Mary McGinnis
Things I Missed
I was never alone with an abalone;
I never swallowed a spoon whole.
My parents never made love in front of me-
I’m not sure if they ever made love at all.
I was a fruit not ripe yet,
but born anyway.
The allure of dogs was lost on me;
I never understood the beauty of lamps.
They took up so much space,
and I wanted to push them off tables.
I never had a brother who went to war.
There was a casualty from Viet Nam
whose shaving lotion nipped at my senses;
we ate white rice flavored with oregano
and listened to Janis Joplin a lot.
The night we saw a Genet play
was the only time I heard him cry.
My friend Sue was sleeping on a cot next to us at the time.
She rested lightly, curious and unruffled;
I didn’t say goodbye to him properly.
I demanded instead that he return my albums, which he did.
I don’t remember where he went after the hospital.
Letter To the Twenty-first Century
I’m yours, I guess.
You’re not polite.
You want me online all day,
thin and lonely.
You say, hush, pretend you’re not in chains.
You say, look up at the stars,
never look down.
The old me’s going to start running,
the old me is bending and breaking,
shaking and making a stand.
I tell my beloved
don’t be reborn yet-
you wouldn’t be happy here.
The snow starts melting
as soon as it falls.
Mary McGinnis, blind since birth, has been writing and living in New Mexico since 1972 where life has inspired her with emptiness, desert, and mountains.
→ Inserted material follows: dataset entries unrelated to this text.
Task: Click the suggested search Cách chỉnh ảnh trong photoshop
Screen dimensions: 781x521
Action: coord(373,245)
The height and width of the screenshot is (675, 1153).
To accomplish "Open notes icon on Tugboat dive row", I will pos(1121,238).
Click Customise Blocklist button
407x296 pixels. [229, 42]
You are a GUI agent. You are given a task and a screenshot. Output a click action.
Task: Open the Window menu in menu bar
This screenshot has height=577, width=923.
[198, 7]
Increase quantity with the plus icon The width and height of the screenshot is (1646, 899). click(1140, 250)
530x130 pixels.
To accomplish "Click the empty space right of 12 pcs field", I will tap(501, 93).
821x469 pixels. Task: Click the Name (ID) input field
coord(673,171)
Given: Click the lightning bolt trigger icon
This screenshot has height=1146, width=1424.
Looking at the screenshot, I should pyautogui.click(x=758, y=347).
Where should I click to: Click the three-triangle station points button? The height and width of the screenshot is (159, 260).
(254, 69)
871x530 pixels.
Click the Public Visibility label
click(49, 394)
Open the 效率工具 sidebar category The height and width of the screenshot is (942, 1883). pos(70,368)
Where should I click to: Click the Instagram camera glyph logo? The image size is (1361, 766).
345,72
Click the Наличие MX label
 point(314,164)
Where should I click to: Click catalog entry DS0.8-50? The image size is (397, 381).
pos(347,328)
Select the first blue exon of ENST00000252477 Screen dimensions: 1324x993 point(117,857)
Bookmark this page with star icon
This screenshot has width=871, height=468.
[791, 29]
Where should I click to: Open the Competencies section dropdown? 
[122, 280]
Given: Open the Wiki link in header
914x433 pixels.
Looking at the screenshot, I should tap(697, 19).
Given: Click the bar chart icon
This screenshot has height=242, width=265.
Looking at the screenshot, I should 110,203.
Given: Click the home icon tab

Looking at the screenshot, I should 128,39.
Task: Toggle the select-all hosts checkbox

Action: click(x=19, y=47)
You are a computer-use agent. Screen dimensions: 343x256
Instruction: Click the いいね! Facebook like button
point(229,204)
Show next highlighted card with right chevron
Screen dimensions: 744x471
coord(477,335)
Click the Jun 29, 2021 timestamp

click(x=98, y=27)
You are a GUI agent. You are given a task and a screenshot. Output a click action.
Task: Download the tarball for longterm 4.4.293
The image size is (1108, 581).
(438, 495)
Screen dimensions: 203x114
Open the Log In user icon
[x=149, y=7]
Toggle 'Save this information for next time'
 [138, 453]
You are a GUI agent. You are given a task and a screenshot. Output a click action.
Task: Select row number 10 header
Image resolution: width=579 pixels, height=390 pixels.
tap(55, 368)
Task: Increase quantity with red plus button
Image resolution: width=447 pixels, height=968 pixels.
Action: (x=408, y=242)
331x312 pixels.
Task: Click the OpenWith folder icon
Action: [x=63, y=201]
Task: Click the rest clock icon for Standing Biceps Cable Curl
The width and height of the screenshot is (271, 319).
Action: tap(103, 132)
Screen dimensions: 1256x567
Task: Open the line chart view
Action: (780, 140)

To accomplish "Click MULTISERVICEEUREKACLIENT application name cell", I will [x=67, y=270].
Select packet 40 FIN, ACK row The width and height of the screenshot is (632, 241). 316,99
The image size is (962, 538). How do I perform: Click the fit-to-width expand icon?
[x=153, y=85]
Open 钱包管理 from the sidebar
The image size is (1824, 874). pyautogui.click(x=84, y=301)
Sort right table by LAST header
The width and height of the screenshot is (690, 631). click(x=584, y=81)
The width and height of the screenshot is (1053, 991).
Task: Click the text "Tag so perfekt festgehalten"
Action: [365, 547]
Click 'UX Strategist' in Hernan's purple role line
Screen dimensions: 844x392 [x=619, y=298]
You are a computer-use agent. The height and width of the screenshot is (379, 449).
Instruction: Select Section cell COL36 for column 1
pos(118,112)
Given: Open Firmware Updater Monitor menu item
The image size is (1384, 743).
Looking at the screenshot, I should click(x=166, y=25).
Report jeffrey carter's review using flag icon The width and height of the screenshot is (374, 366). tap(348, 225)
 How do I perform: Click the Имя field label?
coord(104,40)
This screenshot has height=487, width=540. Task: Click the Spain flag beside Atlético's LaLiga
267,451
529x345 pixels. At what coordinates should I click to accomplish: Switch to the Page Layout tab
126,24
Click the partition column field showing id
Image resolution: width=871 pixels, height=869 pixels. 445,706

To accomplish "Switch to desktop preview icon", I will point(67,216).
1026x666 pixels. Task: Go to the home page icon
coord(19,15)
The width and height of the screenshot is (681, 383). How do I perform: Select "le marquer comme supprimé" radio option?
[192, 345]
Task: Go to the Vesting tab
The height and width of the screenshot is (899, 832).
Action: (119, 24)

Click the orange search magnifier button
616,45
Published in over 80 magazines and anthologies including Lummox IX, BombFireLit, and Fixed and Free Anthology, she has also been nominated for a Pushcart Prize, and included in the Telepoetry series recordings. She has published three full length collections: Listening for Cactus (1996), October Again (2008), See with Your Whole Body (2016), and a chapbook, “Breath of Willow.”